Die gesunde Skepsis der Verbraucher wird von Gentechnik-Apologeten gern auf 
mangelnde Sachkenntnis zurückgeführt - obwohl allgemein bekannt ist, dass mit 
dem Bildungsstand auch das Ernährungsbewusstsein wächst. Eine Personengruppe, 
die sich zwangsläufig damit auseinander setzen muss, sind Allergiker - für sie 
wird es mit der Verbreitung der Gentechnik schwieriger. Durch eine 
Genübertragung könnte »ihr« Allergen auch in Lebensmitteln auftreten, in denen 
es vorher nicht enthalten war. So könnte ein Erdnuss-Allergiker plötzlich auf 
ein Weizenmischbrot reagieren. 

Für Georg Ströb ist diese Entwicklung ebenfalls gefährlich - sie bedroht seine 
wirtschaftliche Existenz. »Wenn ich meinen Betrieb nicht auf biologischen 
Landbau umgestellt hätte, dann hätte ich ihn dichtmachen können«, sagt der 
Landwirt, der 1990 einen konventionellen Familienbetrieb übernommen hat.

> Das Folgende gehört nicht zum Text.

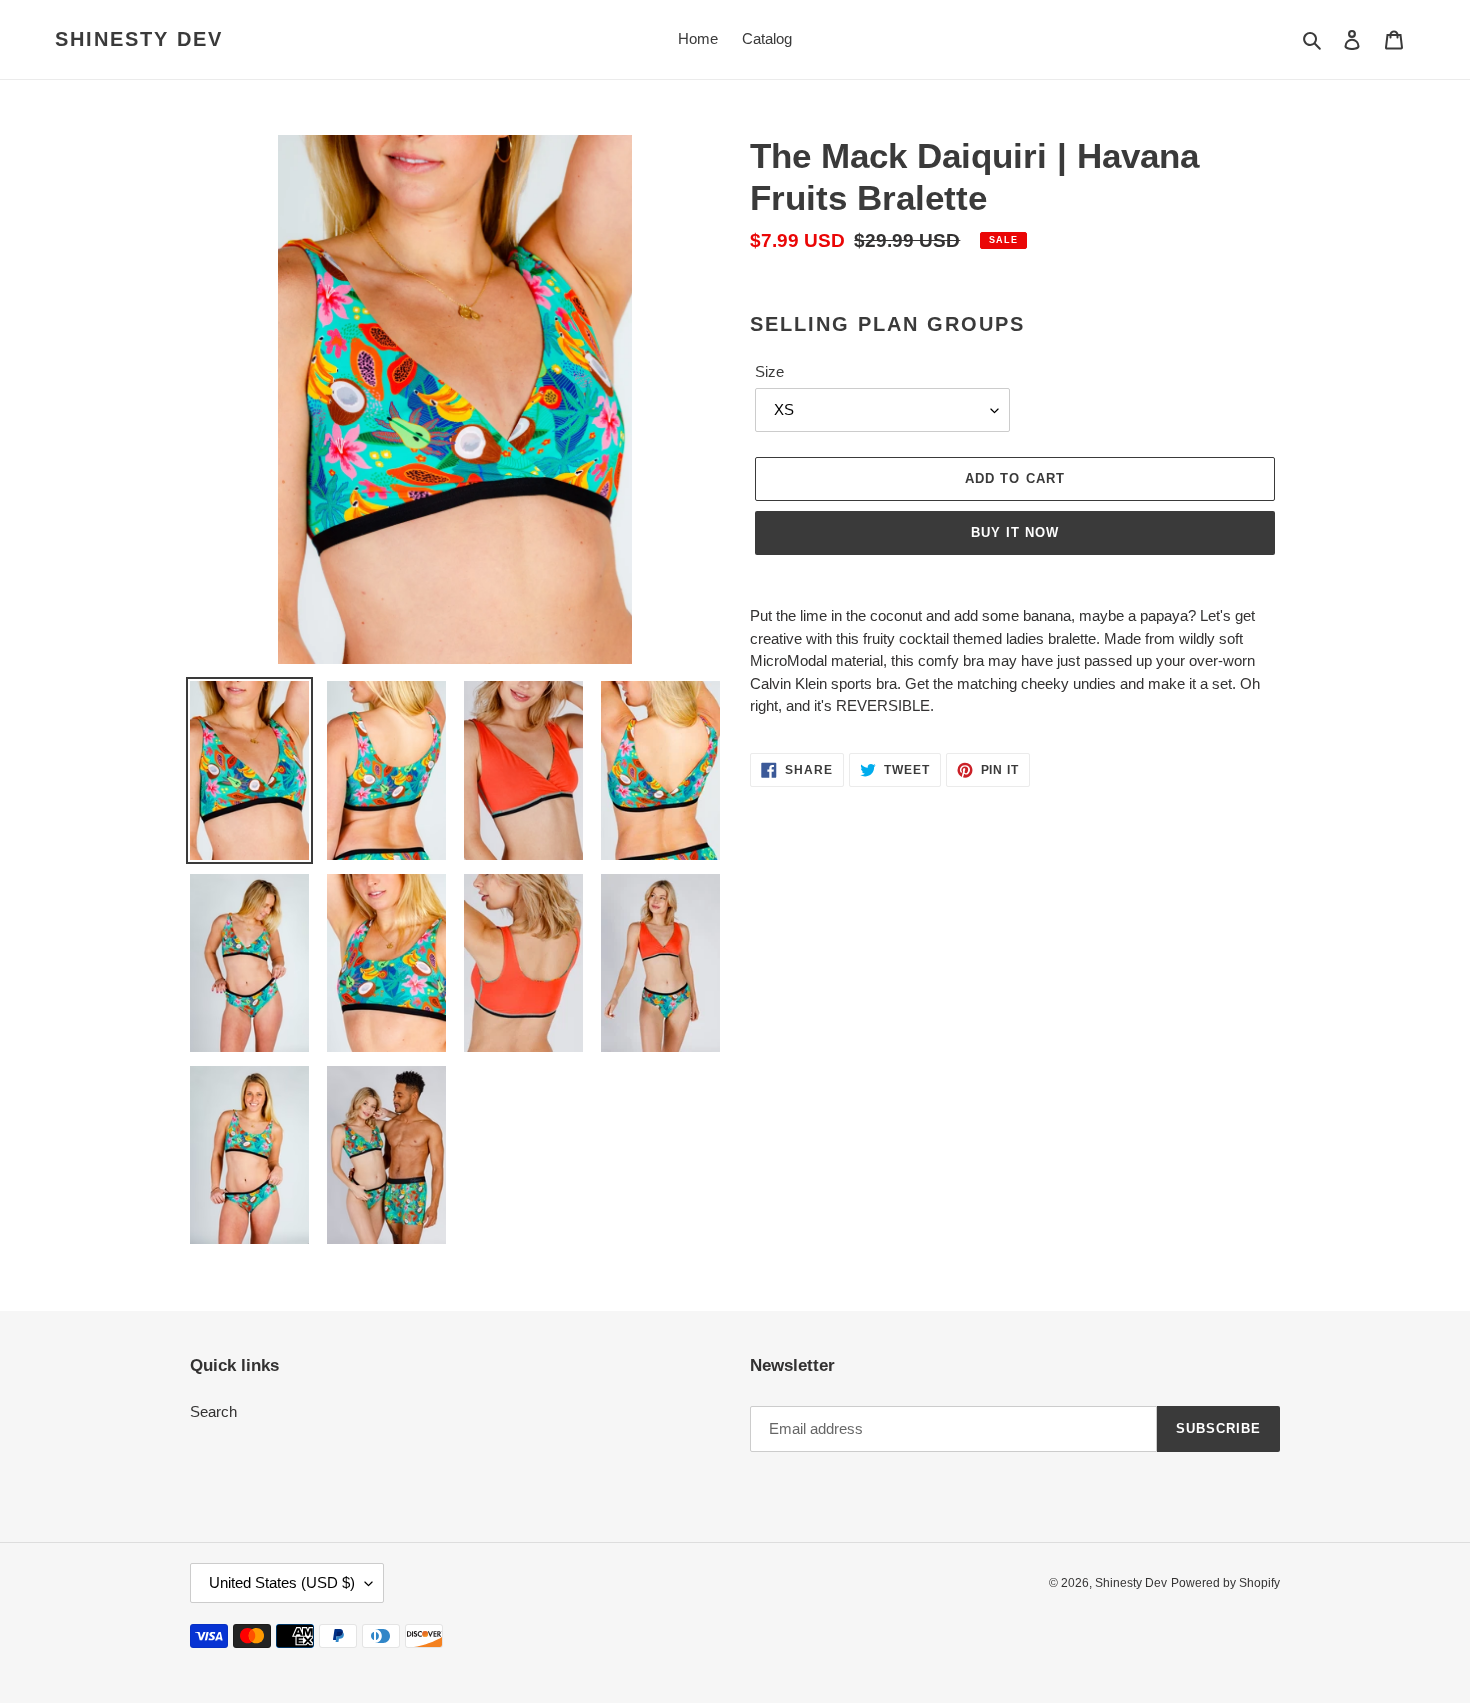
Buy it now (1015, 532)
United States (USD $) (282, 1582)
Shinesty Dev (139, 39)
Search (213, 1411)
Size (769, 371)
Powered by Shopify (1225, 1583)
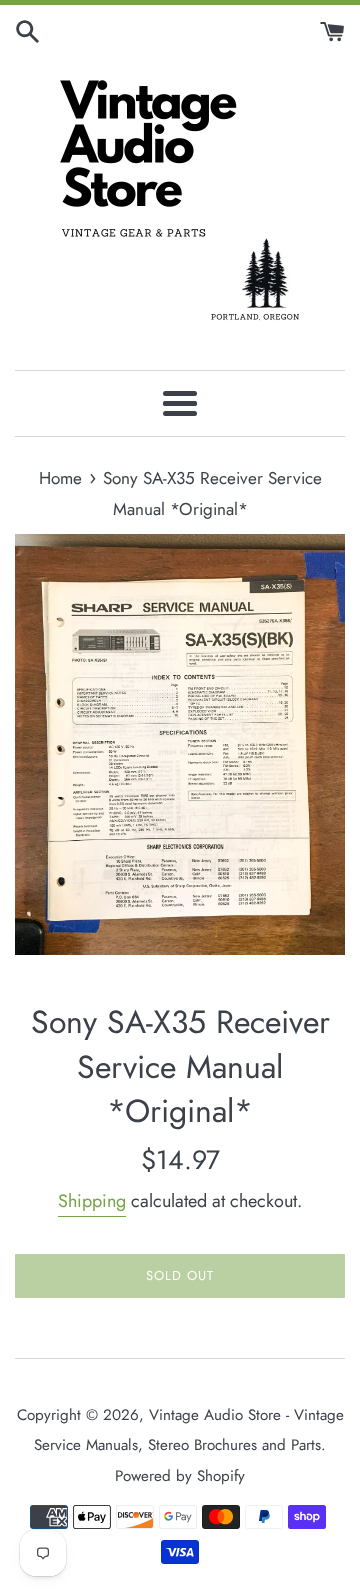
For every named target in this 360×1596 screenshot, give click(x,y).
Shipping (92, 1201)
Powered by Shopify (180, 1476)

Als 
BioLand-Bauer hat er sich auf Kartoffeln und Küchenkräuter spezialisiert - 
nebenher beteiligt er sich an der Organisation von Aktionen gegen die 
Gentechnik. In einer Kammer seines beschaulichen Hofes, die zum Büro 
umfunktioniert wurde, hängt er sich ans Telefon oder liest Publikationen von 
Umweltschützern und kritischen Wissenschaftlern. Auch aus der Praxis weiß er, 
wovon er spricht: »Diese Organismen sind nicht mehr rückholbar, wenn sie einmal 
in die Natur gelangt sind - und niemand kennt bisher die Langzeitfolgen.« Auch 
das finanzielle Argument lässt Ströb nicht gelten. Die Gentechnik rentiere sich 
- wenn überhaupt - nur für Großbetriebe. Auf kleineren Flächen könne man den 
Schädlingsbefall auch durch tiefes und sauberes Pflügen minimieren. 

Vergiftete Schmetterlinge 

Die Befürworter erhoffen sich von der Genmanipulation ertragreichere Ernten 
durch künstlich erzeugte Schädlingsresistenzen. In Deutschland wird vor allem 
»BT-Mais« angebaut - das Kürzel steht für »Bazillus Thuringiensis«. Durch die 
gentechnisch eingeschleuste Erbsubstanz dieses Bakteriums produziert die Pflanze 
ein giftiges Eiweiß, das auf Schädlinge wie den Maiszünsler tödlich wirkt. Bei 
Laborversuchen starben allerdings auch die Larven seltener Schmetterlinge an den 
Toxinen. Darüber hinaus befürchten Umweltverbände, das Gift könne sich mit 
bislang unbekannten Folgen im Boden anreichern - und die Vorstellung, dass dies 
auf Lebensmittel übergreift, wirkt auf die Mehrheit der Verbraucher wenig 
appetitlich. 

»Vor allem die Mütter wollen das nicht«, weiß Claus Hipp. Der prominente 
Babykosthersteller hat für den Fall einer Aufweichung des Gentechnikgesetzes 
angekündigt, seine Rohstoffe nur noch im gentechfreien Ausland zu kaufen. »Der 
fühlt sich eben seinen Kunden verpflichtet«, sagt Eva Bulling-Schröter, die den 
bayerischen Unternehmer getroffen hat. Die Linkspolitikerin hofft, Hipps Wort 
könne für Seehofer mehr Gewicht haben als das von Umwelt- und 
Verbraucherschützern - zumal es um Arbeitsplätze geht. Für Hipp sei klar, was 
die Gentechnik-Lobby stets bestreitet: dass ein friedliches Nebeneinander von 
Gentechnik und konventioneller Landwirtschaft kaum möglich ist.